The fourth and smallest village is Koizumi – Koizumi is a cute little town with wonderful people. Routes 346 and 45 run through Motoyoshi and Kesennuma line train stops at Tsuya, Koizumi and Oya. There is an elementary school here; the junior high school has closed and the students have moved to Tsuya. There is a "beach" here too, but mainly for surfing. Which means you can participate if you'd like! Lessons and gear rental are available.
Super Katahamaya- THE grocery store of Motoyoshi. Also THE grocery store for areas close to Motoyoshi, like Minamisanriku (since it doesn't have a grocery store). You will be here a lot, and will see many of students as well. Conveniently has a flower shop, dry cleaning, and alcohol shop all in one.
Gempei- A ramen shop. Great Miso Ramen. Some manga on the shelf to give you something to read while you are waiting for your noodles to come. Also serves some good curry rice as well.
Endo Sushi- A sushi restaurant next to Katahamaya supermarket. They serve everything here, not just sushi. If you teach in the Motoyoshi area, some of your students' parents work here. The katsudon (fried pork & egg over rice) is amazing. My Japanese kyoto sensei said if it was in Tokyo, it would cost 2000 yen. Lucky for you, it's only 800 yen here. You will have an enkai here at some point.

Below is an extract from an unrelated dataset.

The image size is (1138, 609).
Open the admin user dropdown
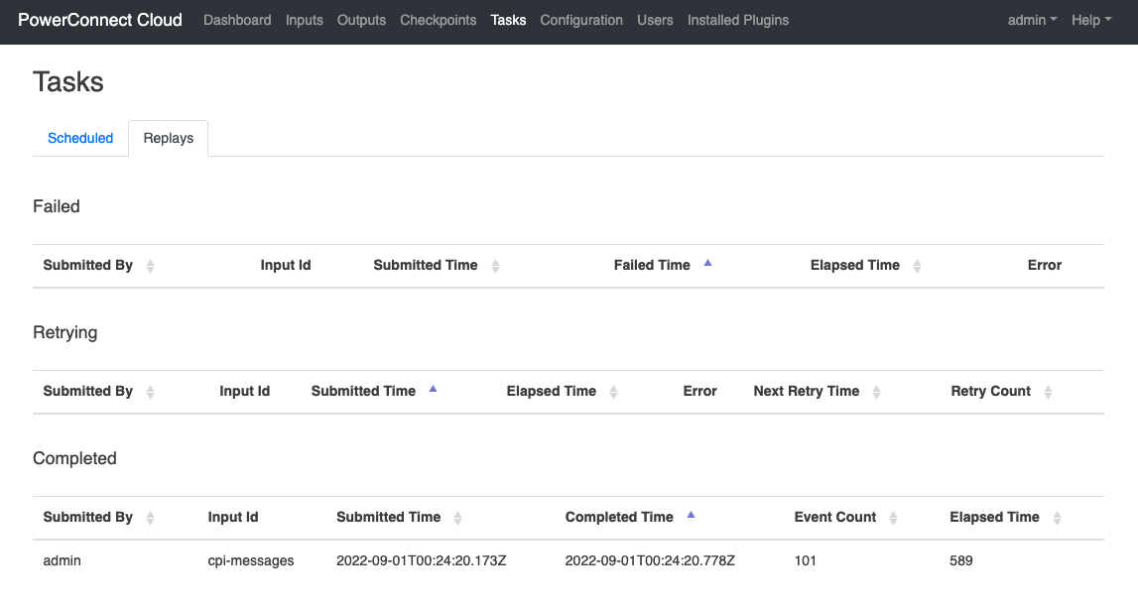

Takasou- A great drinking spot in the 'downtown' of Tsuya. Used to be a meat shop and was converted into a izakaya/restaurant. They still serve primarily meat (tonkatsu, yakitori, yakiniku, etc), but they also have some good tofu dishes as well. The owner is a friendly guy who enjoys some new patrons. Be aware: if it's your first time, he will call his son and hand you the phone to test his son's English ability.
Isamiya-Home of the infamous Oshima Manju. This is regarded, amongst the locals, as the premier place to buy sweets. They have gone to several sweet conventions down in Tokyo so it has a small name for itself. Like many stores in Japan, their seasonal desserts are quite good. Try the matcha mochi, it’s delicious.
Not in Motoyoshi, but close enough:
Aimaki- This place is about 15 minutes southwest of Motoyoshi on route 346 in Iwate prefecture and is highly recommended. It looks like a log cabin on the side of the road. The owner has done some traveling around Asia and has received a cooking degree in Thailand. There is a little Japanese, Thai, Vietnamese, Indian, etc. so if you're looking for really good non-Japanese Asian food (specifically South East) this is THE place to go. You can also rent out the place and host events. Some past events held: birthday parties, Christmas concerts, summer concerts. The owner speaks a little English and is always wanting to improve. He's quite amiable and if you frequent the restaurant he may throw in a free dessert or so. Saturday evenings are candle light nights, if you are looking for a romantic evening with that special someone ;)
Places to drink
There are a few places to get a drink around Motoyoshi, specifically Tsuya. Good way to talk to locals. You can't drive at all if you've drunken anything but thankfully Tsuya is so small you can just walk everywhere in like 5 minutes.
Takasou - already mentioned above in the restaurants section. Serves decent drinks at a decent price.
Hokkaido - named after the most northern region of Japan since the owner is from there. She's a sweet old lady, and is willing to talk to you if you: a) speak Japanese pretty well or b) approach her and talk to her, trying to convince her you actually speak some Japanese or have improved since the last time you've met (like everyone else). This is a NON-RACEY snack bar, so expect singers in a smokey room, the smell of sake and cheap perfume. If you don't know, snack bars make you buy the entire bottle of alcohol and saves the portion you don't drink, so be cautious when bartenders attempt to sell you a bottle of something or you pick something really nice looking. Hokkaido saves their patrons' drinks for 3 months, something I wish I knew earlier after showing up 4 months later.